Provided data START

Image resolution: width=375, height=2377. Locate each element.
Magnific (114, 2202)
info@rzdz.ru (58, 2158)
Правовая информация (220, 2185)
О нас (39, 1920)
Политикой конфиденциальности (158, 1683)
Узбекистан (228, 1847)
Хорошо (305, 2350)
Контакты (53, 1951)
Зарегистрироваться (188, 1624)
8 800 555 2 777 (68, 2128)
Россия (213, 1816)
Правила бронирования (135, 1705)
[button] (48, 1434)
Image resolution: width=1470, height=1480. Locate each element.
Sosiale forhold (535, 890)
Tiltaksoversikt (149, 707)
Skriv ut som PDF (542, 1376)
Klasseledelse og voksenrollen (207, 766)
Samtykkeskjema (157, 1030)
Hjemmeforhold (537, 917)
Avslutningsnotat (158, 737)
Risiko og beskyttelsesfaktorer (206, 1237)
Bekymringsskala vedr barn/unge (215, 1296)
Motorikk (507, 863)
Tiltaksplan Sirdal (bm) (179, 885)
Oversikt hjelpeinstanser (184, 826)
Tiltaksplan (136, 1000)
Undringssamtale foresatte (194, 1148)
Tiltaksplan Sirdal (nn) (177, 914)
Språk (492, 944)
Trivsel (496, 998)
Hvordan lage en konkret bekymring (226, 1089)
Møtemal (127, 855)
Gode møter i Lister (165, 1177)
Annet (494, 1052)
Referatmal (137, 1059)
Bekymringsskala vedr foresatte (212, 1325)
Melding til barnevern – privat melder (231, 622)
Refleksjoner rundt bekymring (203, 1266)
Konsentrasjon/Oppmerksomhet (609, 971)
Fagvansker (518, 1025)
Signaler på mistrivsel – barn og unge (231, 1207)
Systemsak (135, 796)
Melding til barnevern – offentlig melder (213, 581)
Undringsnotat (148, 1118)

Provided data END
Provided data START

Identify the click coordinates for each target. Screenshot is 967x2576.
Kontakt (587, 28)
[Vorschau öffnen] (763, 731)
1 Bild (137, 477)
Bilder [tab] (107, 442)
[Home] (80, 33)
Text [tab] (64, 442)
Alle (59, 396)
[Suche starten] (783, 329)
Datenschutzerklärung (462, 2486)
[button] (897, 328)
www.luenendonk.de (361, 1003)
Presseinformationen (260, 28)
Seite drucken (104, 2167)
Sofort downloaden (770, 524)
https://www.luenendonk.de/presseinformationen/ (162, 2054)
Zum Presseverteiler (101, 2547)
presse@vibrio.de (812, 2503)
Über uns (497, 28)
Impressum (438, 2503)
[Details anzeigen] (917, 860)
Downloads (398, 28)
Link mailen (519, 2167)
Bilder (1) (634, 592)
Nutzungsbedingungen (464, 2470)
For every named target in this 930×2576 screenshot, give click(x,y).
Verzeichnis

Provided data END

Among the records above, extract exactly the lines from the line with "Seite drucken (104, 2167)" to the line with "Verzeichnis", both lines included, and leave out the rest.

### Output of the task
Seite drucken (104, 2167)
Sofort downloaden (770, 524)
https://www.luenendonk.de/presseinformationen/ (162, 2054)
Zum Presseverteiler (101, 2547)
presse@vibrio.de (812, 2503)
Über uns (497, 28)
Impressum (438, 2503)
[Details anzeigen] (917, 860)
Downloads (398, 28)
Link mailen (519, 2167)
Bilder (1) (634, 592)
Nutzungsbedingungen (464, 2470)
For every named target in this 930×2576 screenshot, give click(x,y).
Verzeichnis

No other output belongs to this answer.